■ **Task goal**
Convert the lines below into a Markdown table with the columns "Row" and "Line," giving each line a sequential row number and omitting any blank lines.

Collected data:
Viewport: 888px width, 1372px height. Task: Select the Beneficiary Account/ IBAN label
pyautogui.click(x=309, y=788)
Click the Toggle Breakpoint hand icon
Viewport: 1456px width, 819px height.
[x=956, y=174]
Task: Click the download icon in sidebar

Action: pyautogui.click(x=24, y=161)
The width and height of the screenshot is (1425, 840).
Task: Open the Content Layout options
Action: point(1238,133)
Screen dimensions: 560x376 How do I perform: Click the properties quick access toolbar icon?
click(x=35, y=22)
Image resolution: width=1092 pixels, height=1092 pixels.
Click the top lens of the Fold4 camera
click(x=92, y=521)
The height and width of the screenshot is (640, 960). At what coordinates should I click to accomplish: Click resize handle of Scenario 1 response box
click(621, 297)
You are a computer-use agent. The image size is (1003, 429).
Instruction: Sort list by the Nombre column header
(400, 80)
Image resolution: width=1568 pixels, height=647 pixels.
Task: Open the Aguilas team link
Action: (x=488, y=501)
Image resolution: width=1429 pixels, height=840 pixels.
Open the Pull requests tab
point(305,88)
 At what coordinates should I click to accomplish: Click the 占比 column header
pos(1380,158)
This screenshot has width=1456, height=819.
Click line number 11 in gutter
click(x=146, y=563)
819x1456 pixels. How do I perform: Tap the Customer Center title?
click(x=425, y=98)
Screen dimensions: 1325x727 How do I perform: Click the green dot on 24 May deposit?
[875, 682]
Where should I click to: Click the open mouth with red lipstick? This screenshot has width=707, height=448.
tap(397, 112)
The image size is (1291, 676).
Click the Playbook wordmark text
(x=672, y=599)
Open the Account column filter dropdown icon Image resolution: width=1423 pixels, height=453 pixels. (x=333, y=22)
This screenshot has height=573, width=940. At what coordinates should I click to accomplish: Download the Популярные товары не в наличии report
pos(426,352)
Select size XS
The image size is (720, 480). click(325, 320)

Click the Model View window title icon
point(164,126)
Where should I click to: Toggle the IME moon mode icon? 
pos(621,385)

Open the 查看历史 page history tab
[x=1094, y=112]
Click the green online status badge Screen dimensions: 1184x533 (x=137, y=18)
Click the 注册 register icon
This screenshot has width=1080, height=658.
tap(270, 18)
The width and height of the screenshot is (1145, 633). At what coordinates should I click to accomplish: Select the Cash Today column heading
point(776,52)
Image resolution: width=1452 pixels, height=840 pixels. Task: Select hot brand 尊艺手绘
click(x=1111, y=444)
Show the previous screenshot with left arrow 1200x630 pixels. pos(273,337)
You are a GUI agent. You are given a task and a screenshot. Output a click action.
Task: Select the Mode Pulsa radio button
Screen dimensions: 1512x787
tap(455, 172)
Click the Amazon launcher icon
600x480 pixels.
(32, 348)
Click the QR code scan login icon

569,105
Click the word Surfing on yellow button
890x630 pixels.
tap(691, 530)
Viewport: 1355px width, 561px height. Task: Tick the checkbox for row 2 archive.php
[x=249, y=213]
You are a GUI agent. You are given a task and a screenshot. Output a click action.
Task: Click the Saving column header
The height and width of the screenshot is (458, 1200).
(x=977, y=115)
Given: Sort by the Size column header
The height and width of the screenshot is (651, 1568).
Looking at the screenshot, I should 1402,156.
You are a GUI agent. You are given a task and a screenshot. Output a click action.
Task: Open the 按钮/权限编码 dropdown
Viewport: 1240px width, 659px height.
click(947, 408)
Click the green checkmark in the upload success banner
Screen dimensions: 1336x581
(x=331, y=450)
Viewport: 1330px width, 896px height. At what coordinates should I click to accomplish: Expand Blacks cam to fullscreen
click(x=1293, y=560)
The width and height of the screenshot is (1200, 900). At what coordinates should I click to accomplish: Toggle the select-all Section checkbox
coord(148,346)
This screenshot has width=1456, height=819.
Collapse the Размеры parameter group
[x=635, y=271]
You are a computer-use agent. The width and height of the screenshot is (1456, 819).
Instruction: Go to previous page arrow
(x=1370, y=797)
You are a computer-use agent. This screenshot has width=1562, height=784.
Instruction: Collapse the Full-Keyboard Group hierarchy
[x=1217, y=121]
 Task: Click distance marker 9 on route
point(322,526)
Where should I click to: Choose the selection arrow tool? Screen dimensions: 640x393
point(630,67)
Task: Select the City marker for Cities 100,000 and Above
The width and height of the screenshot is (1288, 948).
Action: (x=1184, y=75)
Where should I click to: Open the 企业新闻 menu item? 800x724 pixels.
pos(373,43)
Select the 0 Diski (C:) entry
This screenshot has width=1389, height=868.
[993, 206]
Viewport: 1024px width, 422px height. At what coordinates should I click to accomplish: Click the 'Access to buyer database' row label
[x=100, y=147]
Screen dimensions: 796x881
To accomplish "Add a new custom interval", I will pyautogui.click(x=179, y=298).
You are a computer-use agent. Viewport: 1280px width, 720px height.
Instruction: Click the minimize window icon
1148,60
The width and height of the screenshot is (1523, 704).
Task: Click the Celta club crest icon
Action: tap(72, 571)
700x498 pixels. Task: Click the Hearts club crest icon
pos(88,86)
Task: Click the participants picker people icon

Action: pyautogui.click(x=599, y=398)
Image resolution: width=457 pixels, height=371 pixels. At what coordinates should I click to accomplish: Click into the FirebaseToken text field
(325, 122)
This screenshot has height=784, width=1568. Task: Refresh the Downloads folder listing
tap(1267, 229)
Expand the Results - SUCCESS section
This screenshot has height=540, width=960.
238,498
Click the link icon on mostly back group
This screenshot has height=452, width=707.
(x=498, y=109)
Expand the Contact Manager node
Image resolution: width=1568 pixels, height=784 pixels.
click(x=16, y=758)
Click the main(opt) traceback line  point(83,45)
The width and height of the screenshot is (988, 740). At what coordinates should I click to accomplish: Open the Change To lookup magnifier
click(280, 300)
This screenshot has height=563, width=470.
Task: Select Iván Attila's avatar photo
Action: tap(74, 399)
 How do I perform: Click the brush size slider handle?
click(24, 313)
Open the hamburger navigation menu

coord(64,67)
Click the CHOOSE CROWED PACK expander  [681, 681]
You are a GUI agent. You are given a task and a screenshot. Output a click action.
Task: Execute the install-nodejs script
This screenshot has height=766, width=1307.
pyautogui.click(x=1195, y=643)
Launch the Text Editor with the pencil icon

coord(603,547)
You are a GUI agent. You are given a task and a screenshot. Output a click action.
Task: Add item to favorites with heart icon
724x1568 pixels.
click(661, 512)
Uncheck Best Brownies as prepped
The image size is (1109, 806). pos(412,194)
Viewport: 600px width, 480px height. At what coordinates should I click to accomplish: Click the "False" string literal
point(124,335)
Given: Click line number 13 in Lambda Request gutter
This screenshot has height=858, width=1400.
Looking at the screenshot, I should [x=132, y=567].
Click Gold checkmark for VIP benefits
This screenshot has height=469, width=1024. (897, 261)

■ **Written answer**
| Row | Line |
|---|---|
| 1 | Viewport: 888px width, 1372px height. Task: Select the Beneficiary Account/ IBAN label |
| 2 | pyautogui.click(x=309, y=788) |
| 3 | Click the Toggle Breakpoint hand icon |
| 4 | Viewport: 1456px width, 819px height. |
| 5 | [x=956, y=174] |
| 6 | Task: Click the download icon in sidebar |
| 7 | Action: pyautogui.click(x=24, y=161) |
| 8 | The width and height of the screenshot is (1425, 840). |
| 9 | Task: Open the Content Layout options |
| 10 | Action: point(1238,133) |
| 11 | Screen dimensions: 560x376 How do I perform: Click the properties quick access toolbar icon? |
| 12 | click(x=35, y=22) |
| 13 | Image resolution: width=1092 pixels, height=1092 pixels. |
| 14 | Click the top lens of the Fold4 camera |
| 15 | click(x=92, y=521) |
| 16 | The height and width of the screenshot is (640, 960). At what coordinates should I click to accomplish: Click resize handle of Scenario 1 response box |
| 17 | click(621, 297) |
| 18 | You are a computer-use agent. The image size is (1003, 429). |
| 19 | Instruction: Sort list by the Nombre column header |
| 20 | (400, 80) |
| 21 | Image resolution: width=1568 pixels, height=647 pixels. |
| 22 | Task: Open the Aguilas team link |
| 23 | Action: (x=488, y=501) |
| 24 | Image resolution: width=1429 pixels, height=840 pixels. |
| 25 | Open the Pull requests tab |
| 26 | point(305,88) |
| 27 |  At what coordinates should I click to accomplish: Click the 占比 column header |
| 28 | pos(1380,158) |
| 29 | This screenshot has width=1456, height=819. |
| 30 | Click line number 11 in gutter |
| 31 | click(x=146, y=563) |
| 32 | 819x1456 pixels. How do I perform: Tap the Customer Center title? |
| 33 | click(x=425, y=98) |
| 34 | Screen dimensions: 1325x727 How do I perform: Click the green dot on 24 May deposit? |
| 35 | [875, 682] |
| 36 | Where should I click to: Click the open mouth with red lipstick? This screenshot has width=707, height=448. |
| 37 | tap(397, 112) |
| 38 | The image size is (1291, 676). |
| 39 | Click the Playbook wordmark text |
| 40 | (x=672, y=599) |
| 41 | Open the Account column filter dropdown icon Image resolution: width=1423 pixels, height=453 pixels. (x=333, y=22) |
| 42 | This screenshot has height=573, width=940. At what coordinates should I click to accomplish: Download the Популярные товары не в наличии report |
| 43 | pos(426,352) |
| 44 | Select size XS |
| 45 | The image size is (720, 480). click(325, 320) |
| 46 | Click the Model View window title icon |
| 47 | point(164,126) |
| 48 | Where should I click to: Toggle the IME moon mode icon?  |
| 49 | pos(621,385) |
| 50 | Open the 查看历史 page history tab |
| 51 | [x=1094, y=112] |
| 52 | Click the green online status badge Screen dimensions: 1184x533 (x=137, y=18) |
| 53 | Click the 注册 register icon |
| 54 | This screenshot has width=1080, height=658. |
| 55 | tap(270, 18) |
| 56 | The width and height of the screenshot is (1145, 633). At what coordinates should I click to accomplish: Select the Cash Today column heading |
| 57 | point(776,52) |
| 58 | Image resolution: width=1452 pixels, height=840 pixels. Task: Select hot brand 尊艺手绘 |
| 59 | click(x=1111, y=444) |
| 60 | Show the previous screenshot with left arrow 1200x630 pixels. pos(273,337) |
| 61 | You are a GUI agent. You are given a task and a screenshot. Output a click action. |
| 62 | Task: Select the Mode Pulsa radio button |
| 63 | Screen dimensions: 1512x787 |
| 64 | tap(455, 172) |
| 65 | Click the Amazon launcher icon |
| 66 | 600x480 pixels. |
| 67 | (32, 348) |
| 68 | Click the QR code scan login icon |
| 69 | 569,105 |
| 70 | Click the word Surfing on yellow button |
| 71 | 890x630 pixels. |
| 72 | tap(691, 530) |
| 73 | Viewport: 1355px width, 561px height. Task: Tick the checkbox for row 2 archive.php |
| 74 | [x=249, y=213] |
| 75 | You are a GUI agent. You are given a task and a screenshot. Output a click action. |
| 76 | Task: Click the Saving column header |
| 77 | The height and width of the screenshot is (458, 1200). |
| 78 | (x=977, y=115) |
| 79 | Given: Sort by the Size column header |
| 80 | The height and width of the screenshot is (651, 1568). |
| 81 | Looking at the screenshot, I should 1402,156. |
| 82 | You are a GUI agent. You are given a task and a screenshot. Output a click action. |
| 83 | Task: Open the 按钮/权限编码 dropdown |
| 84 | Viewport: 1240px width, 659px height. |
| 85 | click(947, 408) |
| 86 | Click the green checkmark in the upload success banner |
| 87 | Screen dimensions: 1336x581 |
| 88 | (x=331, y=450) |
| 89 | Viewport: 1330px width, 896px height. At what coordinates should I click to accomplish: Expand Blacks cam to fullscreen |
| 90 | click(x=1293, y=560) |
| 91 | The width and height of the screenshot is (1200, 900). At what coordinates should I click to accomplish: Toggle the select-all Section checkbox |
| 92 | coord(148,346) |
| 93 | This screenshot has width=1456, height=819. |
| 94 | Collapse the Размеры parameter group |
| 95 | [x=635, y=271] |
| 96 | You are a computer-use agent. The width and height of the screenshot is (1456, 819). |
| 97 | Instruction: Go to previous page arrow |
| 98 | (x=1370, y=797) |
| 99 | You are a computer-use agent. This screenshot has width=1562, height=784. |
| 100 | Instruction: Collapse the Full-Keyboard Group hierarchy |
| 101 | [x=1217, y=121] |
| 102 |  Task: Click distance marker 9 on route |
| 103 | point(322,526) |
| 104 | Where should I click to: Choose the selection arrow tool? Screen dimensions: 640x393 |
| 105 | point(630,67) |
| 106 | Task: Select the City marker for Cities 100,000 and Above |
| 107 | The width and height of the screenshot is (1288, 948). |
| 108 | Action: (x=1184, y=75) |
| 109 | Where should I click to: Open the 企业新闻 menu item? 800x724 pixels. |
| 110 | pos(373,43) |
| 111 | Select the 0 Diski (C:) entry |
| 112 | This screenshot has width=1389, height=868. |
| 113 | [993, 206] |
| 114 | Viewport: 1024px width, 422px height. At what coordinates should I click to accomplish: Click the 'Access to buyer database' row label |
| 115 | [x=100, y=147] |
| 116 | Screen dimensions: 796x881 |
| 117 | To accomplish "Add a new custom interval", I will pyautogui.click(x=179, y=298). |
| 118 | You are a computer-use agent. Viewport: 1280px width, 720px height. |
| 119 | Instruction: Click the minimize window icon |
| 120 | 1148,60 |
| 121 | The width and height of the screenshot is (1523, 704). |
| 122 | Task: Click the Celta club crest icon |
| 123 | Action: tap(72, 571) |
| 124 | 700x498 pixels. Task: Click the Hearts club crest icon |
| 125 | pos(88,86) |
| 126 | Task: Click the participants picker people icon |
| 127 | Action: pyautogui.click(x=599, y=398) |
| 128 | Image resolution: width=457 pixels, height=371 pixels. At what coordinates should I click to accomplish: Click into the FirebaseToken text field |
| 129 | (325, 122) |
| 130 | This screenshot has height=784, width=1568. Task: Refresh the Downloads folder listing |
| 131 | tap(1267, 229) |
| 132 | Expand the Results - SUCCESS section |
| 133 | This screenshot has height=540, width=960. |
| 134 | 238,498 |
| 135 | Click the link icon on mostly back group |
| 136 | This screenshot has height=452, width=707. |
| 137 | (x=498, y=109) |
| 138 | Expand the Contact Manager node |
| 139 | Image resolution: width=1568 pixels, height=784 pixels. |
| 140 | click(x=16, y=758) |
| 141 | Click the main(opt) traceback line  point(83,45) |
| 142 | The width and height of the screenshot is (988, 740). At what coordinates should I click to accomplish: Open the Change To lookup magnifier |
| 143 | click(280, 300) |
| 144 | This screenshot has height=563, width=470. |
| 145 | Task: Select Iván Attila's avatar photo |
| 146 | Action: tap(74, 399) |
| 147 |  How do I perform: Click the brush size slider handle? |
| 148 | click(24, 313) |
| 149 | Open the hamburger navigation menu |
| 150 | coord(64,67) |
| 151 | Click the CHOOSE CROWED PACK expander  [681, 681] |
| 152 | You are a GUI agent. You are given a task and a screenshot. Output a click action. |
| 153 | Task: Execute the install-nodejs script |
| 154 | This screenshot has height=766, width=1307. |
| 155 | pyautogui.click(x=1195, y=643) |
| 156 | Launch the Text Editor with the pencil icon |
| 157 | coord(603,547) |
| 158 | You are a GUI agent. You are given a task and a screenshot. Output a click action. |
| 159 | Task: Add item to favorites with heart icon |
| 160 | 724x1568 pixels. |
| 161 | click(661, 512) |
| 162 | Uncheck Best Brownies as prepped |
| 163 | The image size is (1109, 806). pos(412,194) |
| 164 | Viewport: 600px width, 480px height. At what coordinates should I click to accomplish: Click the "False" string literal |
| 165 | point(124,335) |
| 166 | Given: Click line number 13 in Lambda Request gutter |
| 167 | This screenshot has height=858, width=1400. |
| 168 | Looking at the screenshot, I should [x=132, y=567]. |
| 169 | Click Gold checkmark for VIP benefits |
| 170 | This screenshot has height=469, width=1024. (897, 261) |